Sa légende a été écrite. Nous nous en inspirons ainsi que des recherches historiques approfondies qui ont été faites. Nous allons vous parler de cet avant-gardiste, ce révolutionnaire, si aimé du peuple, des petites gens mais aussi d'une partie de l'aristocratie, et des philosophes des Lumières comme Voltaire. Beau garçon, il fut aussi un don Juan très apprécié de ces dames, toutes catégories sociales confondues, dont il ne manqua pas de satisfaire les désirs ...!

Louis Mandrin était né en Savoie à St Étienne, dans une famille nombreuse. Les fermiers généraux furent responsables de la ruine de la famille et de la pendaison de son frère aîné, Pierre. C'est à lui que revint le devoir de laver l'affront et de venger tous les siens !
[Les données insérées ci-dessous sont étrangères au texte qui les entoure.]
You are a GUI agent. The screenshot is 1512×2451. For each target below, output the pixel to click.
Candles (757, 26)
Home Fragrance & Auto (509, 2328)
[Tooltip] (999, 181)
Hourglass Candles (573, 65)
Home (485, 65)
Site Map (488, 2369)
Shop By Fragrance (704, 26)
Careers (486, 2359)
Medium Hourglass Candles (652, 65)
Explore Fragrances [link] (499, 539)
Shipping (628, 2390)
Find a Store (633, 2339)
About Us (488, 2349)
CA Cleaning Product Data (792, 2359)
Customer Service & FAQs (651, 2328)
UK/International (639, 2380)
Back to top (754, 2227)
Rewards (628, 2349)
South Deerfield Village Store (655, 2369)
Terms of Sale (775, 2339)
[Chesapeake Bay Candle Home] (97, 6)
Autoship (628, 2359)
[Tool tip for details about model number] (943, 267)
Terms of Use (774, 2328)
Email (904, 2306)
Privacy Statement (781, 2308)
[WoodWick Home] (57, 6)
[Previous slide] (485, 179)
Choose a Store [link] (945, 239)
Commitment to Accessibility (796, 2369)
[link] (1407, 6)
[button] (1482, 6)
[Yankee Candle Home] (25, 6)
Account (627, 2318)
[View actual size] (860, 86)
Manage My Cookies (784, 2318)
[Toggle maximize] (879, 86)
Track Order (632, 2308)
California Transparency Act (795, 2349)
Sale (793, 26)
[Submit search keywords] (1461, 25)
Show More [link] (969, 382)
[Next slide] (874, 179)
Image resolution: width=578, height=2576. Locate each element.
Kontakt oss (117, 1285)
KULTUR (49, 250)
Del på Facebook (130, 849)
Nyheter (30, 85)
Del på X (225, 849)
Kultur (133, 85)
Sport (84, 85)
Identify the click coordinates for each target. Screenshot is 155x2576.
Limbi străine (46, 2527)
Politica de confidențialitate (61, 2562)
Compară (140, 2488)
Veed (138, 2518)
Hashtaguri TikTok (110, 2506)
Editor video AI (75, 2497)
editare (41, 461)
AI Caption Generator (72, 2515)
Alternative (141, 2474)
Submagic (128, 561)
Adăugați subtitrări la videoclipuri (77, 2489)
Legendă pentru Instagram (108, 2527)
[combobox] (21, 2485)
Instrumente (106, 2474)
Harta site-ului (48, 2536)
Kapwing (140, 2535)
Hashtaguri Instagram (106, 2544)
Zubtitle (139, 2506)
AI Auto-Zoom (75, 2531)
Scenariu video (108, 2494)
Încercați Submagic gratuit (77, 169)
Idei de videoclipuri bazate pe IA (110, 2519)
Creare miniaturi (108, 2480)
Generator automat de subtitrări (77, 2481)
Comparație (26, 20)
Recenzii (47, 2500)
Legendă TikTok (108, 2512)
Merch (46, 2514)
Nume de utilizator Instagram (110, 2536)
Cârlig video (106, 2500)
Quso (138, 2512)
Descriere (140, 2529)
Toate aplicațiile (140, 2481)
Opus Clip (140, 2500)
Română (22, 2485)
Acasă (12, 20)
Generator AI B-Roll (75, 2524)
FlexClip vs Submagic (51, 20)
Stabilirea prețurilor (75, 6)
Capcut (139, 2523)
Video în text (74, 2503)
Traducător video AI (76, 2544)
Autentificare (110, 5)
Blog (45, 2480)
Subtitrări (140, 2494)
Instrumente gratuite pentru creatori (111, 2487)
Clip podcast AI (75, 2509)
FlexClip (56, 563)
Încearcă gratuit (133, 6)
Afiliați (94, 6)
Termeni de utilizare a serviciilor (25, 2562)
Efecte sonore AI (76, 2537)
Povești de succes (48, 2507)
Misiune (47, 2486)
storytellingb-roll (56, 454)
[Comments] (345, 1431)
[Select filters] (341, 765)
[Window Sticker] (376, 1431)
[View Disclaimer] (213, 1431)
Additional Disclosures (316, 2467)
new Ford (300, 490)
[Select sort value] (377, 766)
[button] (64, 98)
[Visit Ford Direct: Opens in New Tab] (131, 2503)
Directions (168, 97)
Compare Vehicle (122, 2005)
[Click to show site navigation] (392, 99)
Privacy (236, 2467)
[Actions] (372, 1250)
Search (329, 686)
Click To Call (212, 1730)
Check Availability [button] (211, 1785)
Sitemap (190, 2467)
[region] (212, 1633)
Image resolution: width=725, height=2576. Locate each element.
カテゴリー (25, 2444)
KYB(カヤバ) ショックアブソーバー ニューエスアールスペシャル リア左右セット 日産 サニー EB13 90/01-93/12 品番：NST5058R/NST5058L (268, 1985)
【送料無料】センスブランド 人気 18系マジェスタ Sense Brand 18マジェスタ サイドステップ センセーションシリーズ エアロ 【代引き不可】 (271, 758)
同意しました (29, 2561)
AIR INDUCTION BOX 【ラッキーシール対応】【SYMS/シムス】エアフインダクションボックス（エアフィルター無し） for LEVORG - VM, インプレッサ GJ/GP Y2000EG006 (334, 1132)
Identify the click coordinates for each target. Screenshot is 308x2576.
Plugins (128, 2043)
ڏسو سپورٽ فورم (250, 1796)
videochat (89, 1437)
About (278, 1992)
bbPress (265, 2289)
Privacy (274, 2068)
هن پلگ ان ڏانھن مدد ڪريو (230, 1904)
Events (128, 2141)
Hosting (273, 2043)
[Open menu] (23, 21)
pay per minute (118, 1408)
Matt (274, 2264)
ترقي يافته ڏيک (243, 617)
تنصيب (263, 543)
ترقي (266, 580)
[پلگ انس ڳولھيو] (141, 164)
Ce personnage haut en couleur, oeuvra dans le Dauphiné, la Provence, le Vivarais, le Forez, le Lyonnais ( Saint- Chamond faisant partie du Lyonnais ), l'Auvergne, la Bourgogne et la Franche Comté. Mandrin parcourut tout le département de la « future Loire » de Saint-Chamond à Roanne, combattant la Ferme Générale et ses collecteurs d’impôts.

 Le combat de Mandrin :

Quels buts poursuivait Louis Mandrin ?

- Se venger de la « Ferme Générale » et combattre les responsables du maheur de sa famille ( cause personnelle ) 

- Poursuivre un combat « social » en dépouillant les « voleurs » du peuple : les collecteurs d’impôts qui sans vergogne et avec l'appui du Roi, dépouillaient les gens modestes ;

- Introduire en fraude des marchandises fortement taxées : tabac,sel, tissus, soieries et les vendre sur la place publique au bon prix , exonérés de taxes afin que le peuple puisse en profiter.

- Piller les caisses des collecteurs d’impôts.

- Redistribuer cet argent aux populations, et aux aubergistes.

- Revendre de force sous la menace aux fermiers généraux leurs propres marchandises en leur faisant payer le prix fort.

- Libérer des prisons uniquement les détenus incarcérés pour n'avoir pas payé leurs impôts.

- Lutter contre l'enrichissement de la ferme générale qui ne reversait au Roi qu'un quart des impôts.

- Supprimer les impôts de la gabelle, (impôt sur le sel) de la taille, sur les récoltes, et supprimer toutes sortes de taxes ( sur les tissus, tabac, ..) qui ruinaient les petites gens.

- Dénoncer les injustices et les escroqueries de la ferme générale.

- Ridiculiser les fermiers généraux .

Les fermiers généraux, véritables escrocs du peuple et du Roi, pouvaient s'enrichir sur le dos des populations qui les haïssaient. La plupart étaient des bourgeois parvenus. C'est pour cela que l'aristocratie ne les appréciait pas. D'ailleurs Mandrin avait des appuis chez le prince de Sardaigne et  c'est pourquoi il demeurait en Savoie, territoire appartenant à ce prince.  Créée en 1691, par Louis XIV la ferme générale était constituée de riches financiers qui avançaient l'argent au roi et se faisaient rembourser en faisant payer des impôts. Ils réalisaient au passage un sérieux bénéfice.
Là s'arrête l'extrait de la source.